A CONSERVATIVE MP has demanded changes to the law on food labelling, claiming it is the nation’s right to eat plain British bangers “stuffed full of bread” instead of garlic filled foreign sausages.

Jacob Rees-Mogg told the House of Commons yesterday that when he is back in his North East Somerset constituency he wants to know that his meat really is from “God’s own county”.

Food is often stamped “produced in Britain” but the meat contained in products such as pork pies or ready meals could be from overseas and simply assembled in this country, a practice Mr Rees-Mogg wants stopped.

His demands also extended to protecting Yorkshire puddings, which he said the “continentals” would have “no clue” how to make.

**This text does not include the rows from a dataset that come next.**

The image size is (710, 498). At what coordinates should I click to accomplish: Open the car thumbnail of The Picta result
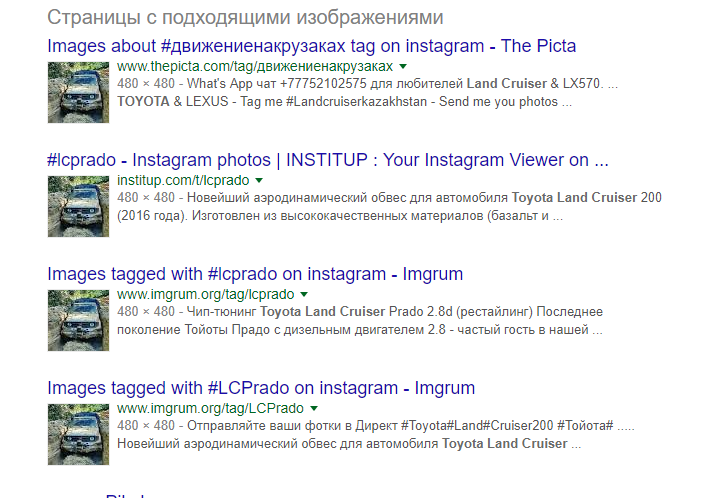tap(78, 92)
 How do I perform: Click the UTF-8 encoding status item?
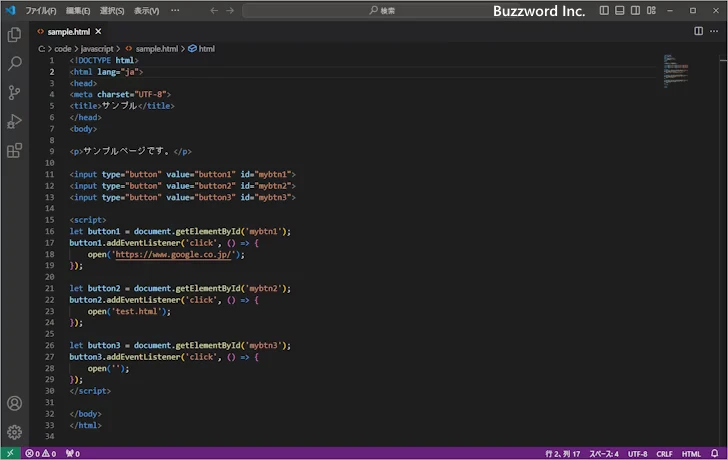click(638, 453)
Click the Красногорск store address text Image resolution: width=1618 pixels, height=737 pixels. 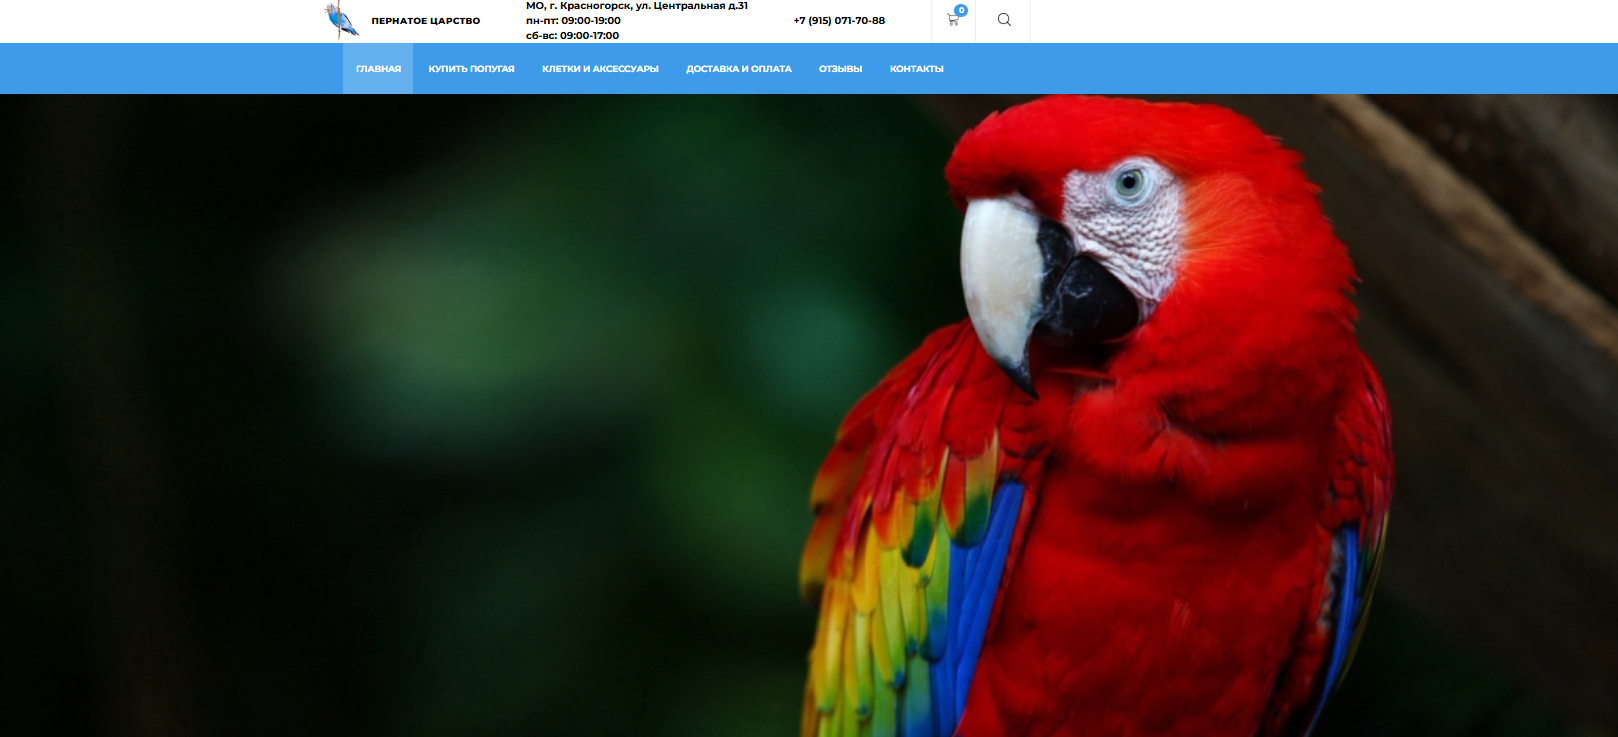[x=636, y=6]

Mr Rees-Mogg told MPs he would “not like a German sausage at all – they are much too spicy and flavoured for my taste”.

He said: “We want our right to eat our sausages stuffed full of bread and things like that, because when they are, they taste nice. We do not want all this garlic and stuff that we get in foreign sausages.

“We really need to know that information, so that we can get the food that we want, like and love – ideally the food from Somerset, where the grass is of particularly high quality.

“Those who understand the digestion of cattle will realise that if the grass has the right flavour, and the water that falls is the best-quality rain, only to be found in Somerset, the meat and its marbling develops in a particular way.

“When one looks at a piece of meat in a farm shop, like the farm shop that I used to live next door to, it has a quality that makes one look forward to one’s Sunday lunch with some Yorkshire pudding – I know that is not meat, but it would be most upsetting to think that one’s Yorkshire pudding came from the continentals.

“I am sure that they have no clue how to make it.”

The Tory MP, elected last May, also called for canine products to also be more clearly labelled “so that the great dogs of England, Scotland, Wales and Northern Ireland do not mistakenly consume foreign-produced dog food”.

During the Commons debate Mr Rees-Mogg also said he had discussed whether Christians could eat halal meat – from animals slaughtered by a single cut to the throat in accordance with Islamic law – with the Bishop of Bath and Wells, the Right Reverend Peter Price.

The issue was raised with him by Canon John Baker, of Midsomer Norton, who feared it would be in breach of a Christian’s obligations, as set out in the Acts of the Apostles, to eat food blessed in honour of gods.

Mr Rees-Mogg said: “Members will be reassured to know, when they buy their meat, that whether it is halal or not, labelled or not, it is still perfectly legitimate to eat.”

Environment minister Richard Benyon said the Government was working with Europe to change labelling rules.